While at West Point he won the Army Athletic Association Trophy. (He won in 1918. 2004 was the 100th year the trophy was given.) He also won the Edgerton Saber as football captain and the Army Athletic Association Saber as the outstanding athlete. Forty-four years after he left Indiana, the Helms Foundation asked sports writers and experts to select Indiana's Finest Amateur Athlete and Oliphant was selected. In 1969, which was the 100th anniversary of the game, the Football Writers Association of America came up with two 11 man teams. The FWAA Early-Day All-Time All-America Team (1869 to 1919) includes Oliphant. He was the only member of that team still living and attended the ceremony. One team represented the first 50 years and the second-team represented the next.

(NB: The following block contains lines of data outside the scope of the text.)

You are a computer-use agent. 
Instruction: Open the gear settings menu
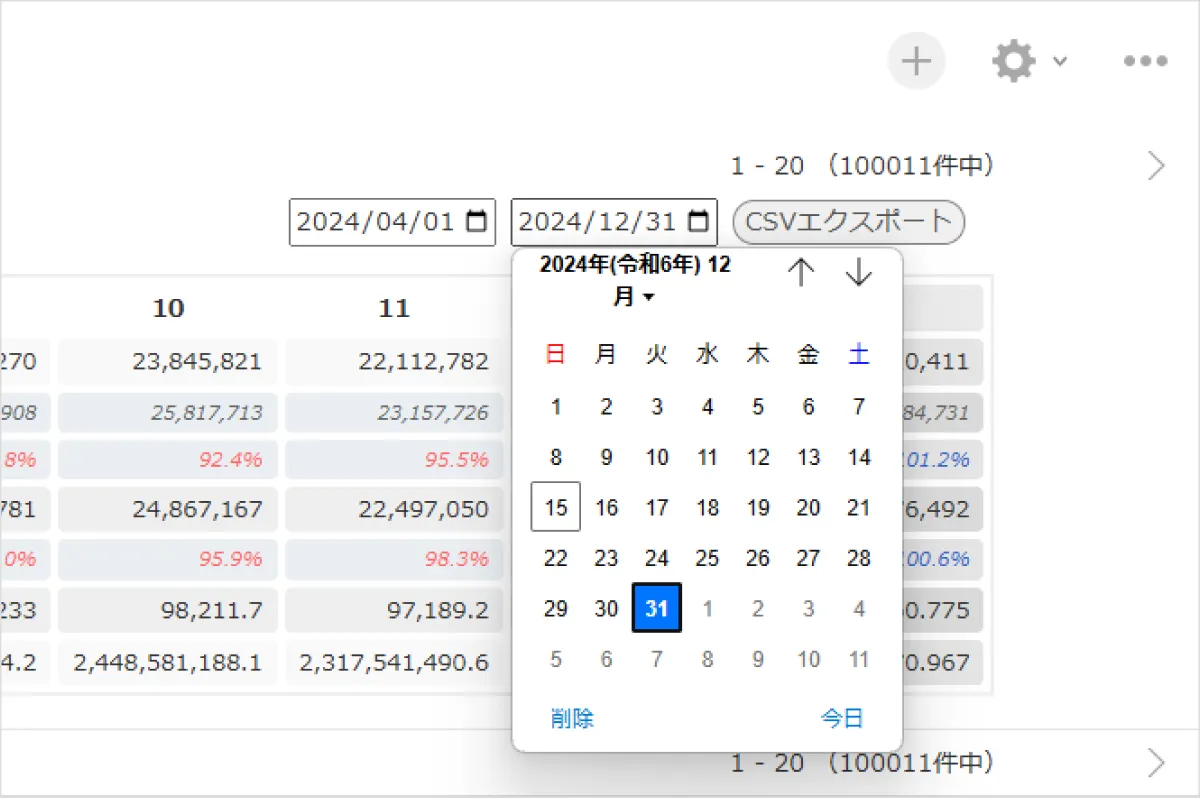coord(1014,61)
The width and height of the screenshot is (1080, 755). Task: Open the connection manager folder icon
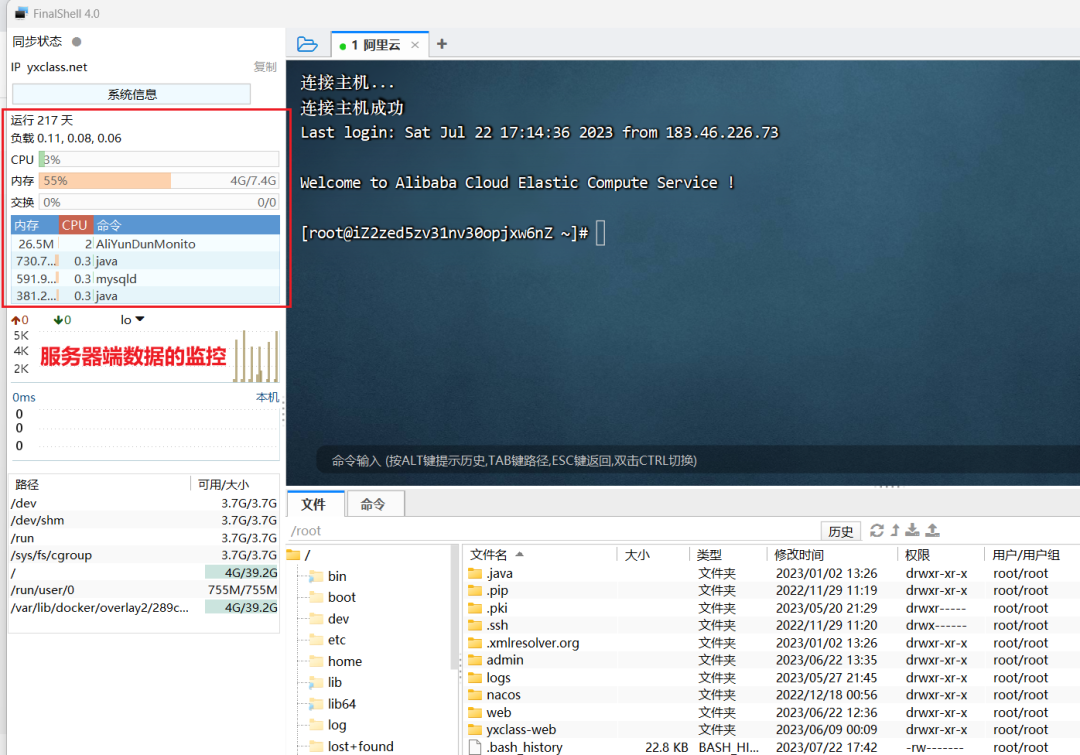click(306, 43)
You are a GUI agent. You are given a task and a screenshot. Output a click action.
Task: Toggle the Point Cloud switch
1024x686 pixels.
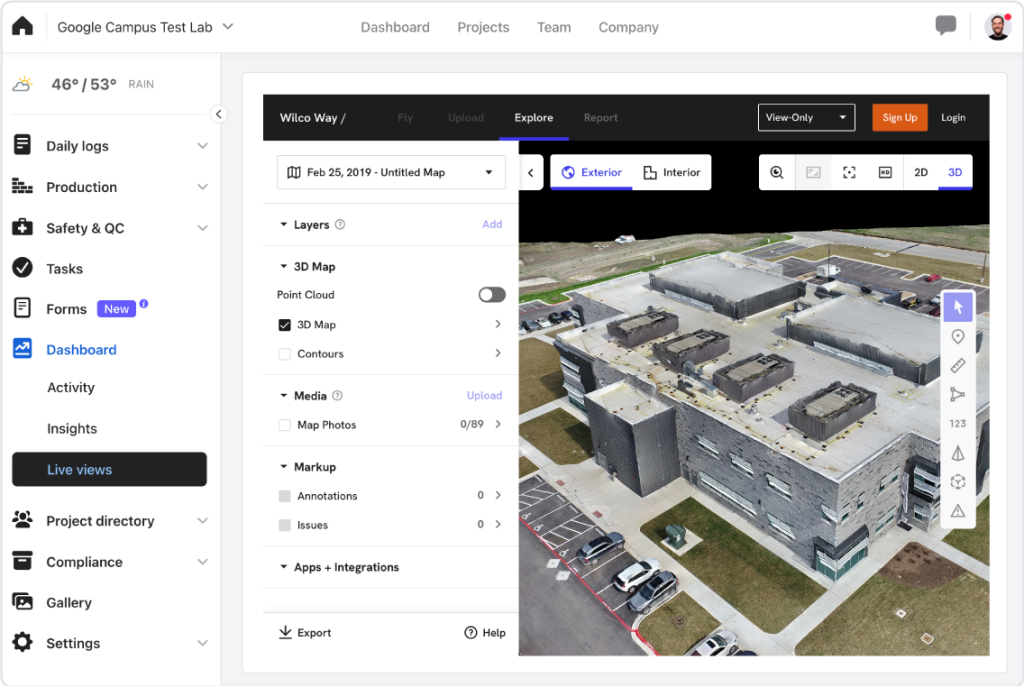pyautogui.click(x=491, y=295)
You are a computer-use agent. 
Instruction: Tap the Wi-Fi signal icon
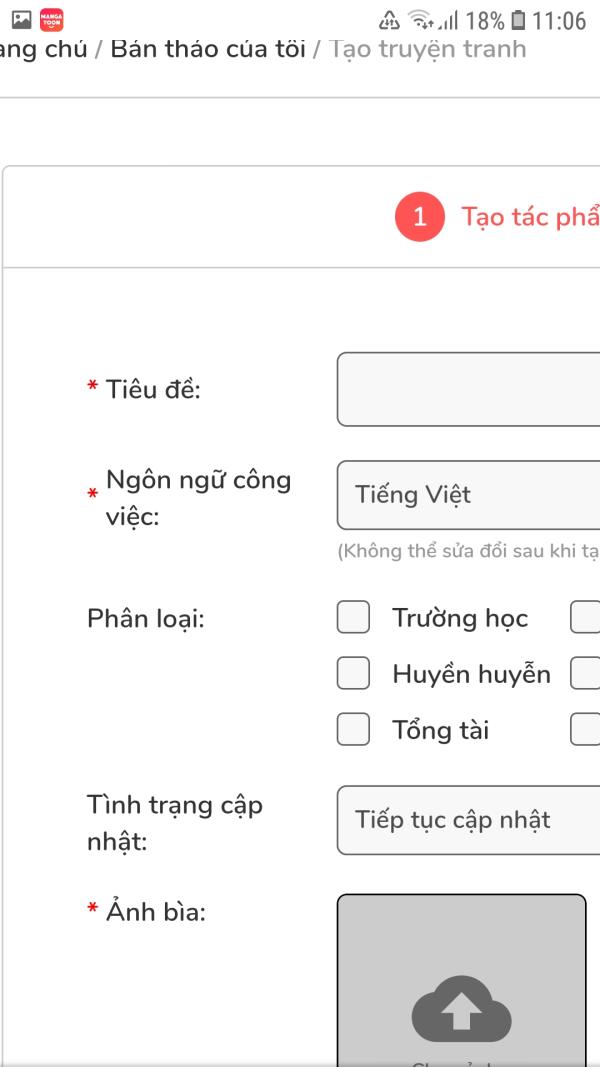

He has been inducted into several Halls of Fame. The most recent induction occurred on October 6, 2004. He was in the inaugural group of sixteen inducted into the Army Sports Hall of Fame at West Point. A color copy of the plaque is on display in the commons at Linton-Stockton High School. The base of the plaque is black with a shape that has forms taken from castle architecture such as crenellation. This is perhaps to tie in the plaque to the team name which is “The Black Knights”. In 2006, of the 4.5 million who have played college football in the 138-year history of the game, only 813 players had been inducted into the College Football Hall of Fame.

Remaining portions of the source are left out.